Below are records; reproduce exactly the lines from the one that has "Given: Select 'Enable" through the one that has "The image size is (393, 334).", ends included, and nothing more.

Data provided:
[Start of section]

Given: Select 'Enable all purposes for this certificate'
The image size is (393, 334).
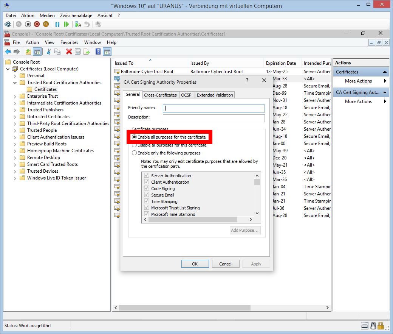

[End of section]
[Start of section]

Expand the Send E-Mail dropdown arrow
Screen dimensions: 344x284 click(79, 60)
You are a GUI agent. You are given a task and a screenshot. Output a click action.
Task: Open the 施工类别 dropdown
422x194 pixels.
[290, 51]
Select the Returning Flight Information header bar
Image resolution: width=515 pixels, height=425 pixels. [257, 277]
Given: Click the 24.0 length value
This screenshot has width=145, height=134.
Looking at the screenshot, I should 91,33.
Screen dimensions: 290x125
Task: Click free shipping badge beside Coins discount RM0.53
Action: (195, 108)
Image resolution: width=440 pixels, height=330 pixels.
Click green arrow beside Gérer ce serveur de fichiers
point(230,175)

[End of section]

Result below:
Given: Select 'Enable all purposes for this certificate'
The image size is (393, 334).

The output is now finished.